В тот день они договорились на семь. Тим успел прикорнуть на короткий час, когда заторможенность отступала, позволяя телу провалиться в блаженный сон, закончил корректуру, пробежался по ней еще раз и даже отправил на верстку очередной бодряк о космическом десанте. Оставалось зайти в магазин, у Данилевского как раз закончились сахар кусочками и таблетки от давления.
Перешагивая границы плиток, Тим перебирал в голове все возможные тактические ходы в назревающей игре – отвести к врачу упертого старика. Очень уж тяжело дышалось Григорию Михайловичу в последние недели, очень уж долгой выдалась зима, очень уж давно он не спускался во двор, медленно прорастая в побитый временем бархат кресла. Телефон ожил в кармане куртки, завибрировал нервно, и Тим тут же потерял мысль.

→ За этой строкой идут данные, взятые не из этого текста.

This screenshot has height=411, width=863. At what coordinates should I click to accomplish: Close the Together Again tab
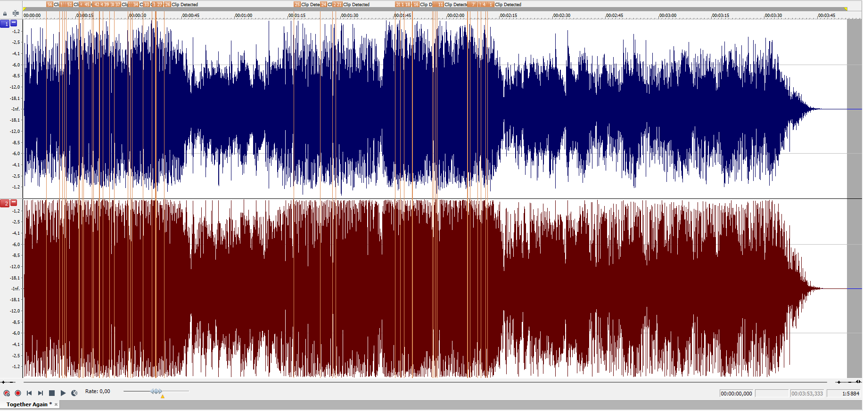tap(56, 404)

Звонил Зуев. Звонок, настойчиво рвущий карман, не предвещал ничего хорошего. Не будет же главред искать его в семь вечера, чтобы похвалить за работу над проходным боевичком про попаданцев? Нет, если он звонит, значит, жди беды. Уж беда себя ждать не заставит. Еще и нога опустилась прямо на темный стык между плитками. Тим заставил себя глубоко вдохнуть и достал телефон.
– Да? Я вас слушаю.
– Вы мне нужны, – без приветствий начал Зуев. – Прямо сейчас. Приезжайте.
– Но я… – До дома Данилевского оставалось два квартала.
– Это срочно… – Зуев сбился, вспоминая имя. – …Тимур, это жизненно важно. Жду.
И дал отбой.
Пришлось набирать Данилевского.
– Дружочек, а я уже вас потерял, думаю, где же Тимур, чай стынет, новый выпуск «Знамени» трепещет, ожидая внимания нашего, – затараторило-заскрипело на том конце.
– Григорий Михайлович, меня вызвали на работу, – пробормотал Тимур, морщась от жалости и вины. – Вы простите, но надо ехать…
– Вызвали? – дрогнувшим голосом откликнулся Данилевский, но тут же собрался, вспыхнул тысячью ободрений: – Повышать спешат! Никак иначе! Конечно, поезжайте, милый мой. Никаких сомнений, повышать спешат!
– А таблетки?..
Записочка с точным названием таблеток, выписанным аккуратным почерком Данилевского, лежала в кошельке. Кто назначил их и когда, Тим не знал, но бегал за ними исправно, дважды в месяц, не без стеснения запуская руку в шкатулку, где собиралась небогатая профессорская пенсия.